* YOUR INSTRUCTIONS:
Retype every line of the listing below without any changes.

Some records:

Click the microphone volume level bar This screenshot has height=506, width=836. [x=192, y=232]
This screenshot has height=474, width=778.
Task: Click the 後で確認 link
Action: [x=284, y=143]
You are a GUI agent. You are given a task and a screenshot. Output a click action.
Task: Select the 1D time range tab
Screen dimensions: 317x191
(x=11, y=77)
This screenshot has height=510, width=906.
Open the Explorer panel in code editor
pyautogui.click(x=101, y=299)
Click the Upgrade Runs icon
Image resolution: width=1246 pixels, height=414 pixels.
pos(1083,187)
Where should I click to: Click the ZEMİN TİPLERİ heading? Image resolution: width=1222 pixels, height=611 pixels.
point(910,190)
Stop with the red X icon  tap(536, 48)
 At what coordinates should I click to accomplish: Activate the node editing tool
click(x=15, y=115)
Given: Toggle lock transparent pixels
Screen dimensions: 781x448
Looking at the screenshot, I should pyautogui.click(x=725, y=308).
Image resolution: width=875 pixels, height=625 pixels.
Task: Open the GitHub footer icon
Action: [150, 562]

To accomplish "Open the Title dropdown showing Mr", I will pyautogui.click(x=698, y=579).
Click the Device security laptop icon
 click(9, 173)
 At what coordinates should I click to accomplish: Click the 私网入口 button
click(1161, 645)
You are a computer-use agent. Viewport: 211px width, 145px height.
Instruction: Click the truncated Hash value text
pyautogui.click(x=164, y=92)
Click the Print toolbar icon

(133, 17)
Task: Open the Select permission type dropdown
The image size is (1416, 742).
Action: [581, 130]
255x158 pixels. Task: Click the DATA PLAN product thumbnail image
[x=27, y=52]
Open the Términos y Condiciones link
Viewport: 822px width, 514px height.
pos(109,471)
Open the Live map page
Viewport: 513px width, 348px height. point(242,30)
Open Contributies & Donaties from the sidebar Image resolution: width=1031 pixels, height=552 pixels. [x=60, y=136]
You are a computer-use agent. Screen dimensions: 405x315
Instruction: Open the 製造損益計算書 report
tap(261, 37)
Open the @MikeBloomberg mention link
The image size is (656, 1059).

* FULL ANSWER:
Click the microphone volume level bar This screenshot has height=506, width=836. [x=192, y=232]
This screenshot has height=474, width=778.
Task: Click the 後で確認 link
Action: [x=284, y=143]
You are a GUI agent. You are given a task and a screenshot. Output a click action.
Task: Select the 1D time range tab
Screen dimensions: 317x191
(x=11, y=77)
This screenshot has height=510, width=906.
Open the Explorer panel in code editor
pyautogui.click(x=101, y=299)
Click the Upgrade Runs icon
Image resolution: width=1246 pixels, height=414 pixels.
pos(1083,187)
Where should I click to: Click the ZEMİN TİPLERİ heading? Image resolution: width=1222 pixels, height=611 pixels.
point(910,190)
Stop with the red X icon  tap(536, 48)
 At what coordinates should I click to accomplish: Activate the node editing tool
click(x=15, y=115)
Given: Toggle lock transparent pixels
Screen dimensions: 781x448
Looking at the screenshot, I should pyautogui.click(x=725, y=308).
Image resolution: width=875 pixels, height=625 pixels.
Task: Open the GitHub footer icon
Action: [150, 562]

To accomplish "Open the Title dropdown showing Mr", I will pyautogui.click(x=698, y=579).
Click the Device security laptop icon
 click(9, 173)
 At what coordinates should I click to accomplish: Click the 私网入口 button
click(1161, 645)
You are a computer-use agent. Viewport: 211px width, 145px height.
Instruction: Click the truncated Hash value text
pyautogui.click(x=164, y=92)
Click the Print toolbar icon

(133, 17)
Task: Open the Select permission type dropdown
The image size is (1416, 742).
Action: [581, 130]
255x158 pixels. Task: Click the DATA PLAN product thumbnail image
[x=27, y=52]
Open the Términos y Condiciones link
Viewport: 822px width, 514px height.
pos(109,471)
Open the Live map page
Viewport: 513px width, 348px height. point(242,30)
Open Contributies & Donaties from the sidebar Image resolution: width=1031 pixels, height=552 pixels. [x=60, y=136]
You are a computer-use agent. Screen dimensions: 405x315
Instruction: Open the 製造損益計算書 report
tap(261, 37)
Open the @MikeBloomberg mention link
The image size is (656, 1059).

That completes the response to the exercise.